"Certain people cannot have at the back of their minds the notion that as time goes on, the endurance of the Greek side will be tested and that its red lines will fade," Tsipras told a conference yesterday.
"If they have it in mind, they should forget it, this choice will bring the opposite" to a deal, he said.
Four months of deadlock between Greece's new radical Syriza-led government and its EU-IMF creditors over the reforms needed to release a final 7.2 billion euros in bailout funds has led to concerns Athens is running critically short of cash and may soon end up defaulting, which could set off a messy exit from the euro.
The government is reportedly hoping to reach a deal in early June.
Athens faces a hefty repayment schedule to the International Monetary Fund and the European Central Bank in the coming months, while continuing to pay salaries and pensions.
Finance Minister Yanis Varoufakis has warned that the country risks running out of cash within two weeks if no deal is reached with its creditors to unlock the last tranche of aid funds.
Around 1.5 billion euros are due to the IMF in June, and then more than six billion euros must be paid to the European Central Bank (ECB) in July and August.
However, Tsipras insisted that domestic payments were safe, and ruled out any cuts to salaries and pensions.
"I want to assure the Greek people that there is no possibility that the government will retreat on salaries and pensions.
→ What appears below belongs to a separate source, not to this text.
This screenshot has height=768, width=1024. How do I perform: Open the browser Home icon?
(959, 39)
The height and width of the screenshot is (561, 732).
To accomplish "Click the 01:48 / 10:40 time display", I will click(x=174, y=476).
They have suffered enough," the PM said.
Tsipras said "common ground" had been reached in the four-month creditor talks, "making us optimistic that we are very close to a deal."
But he insisted that any deal had to include a restructuring of Greece's enormous public debt, an issue that key eurozone countries such as Germany are unlikely to accept.
The PM added that Greece since August had repaid 17.5 billion euros in loans to its creditors on its own resources.
This was "legal" but not necessarily "moral", Tsipras said.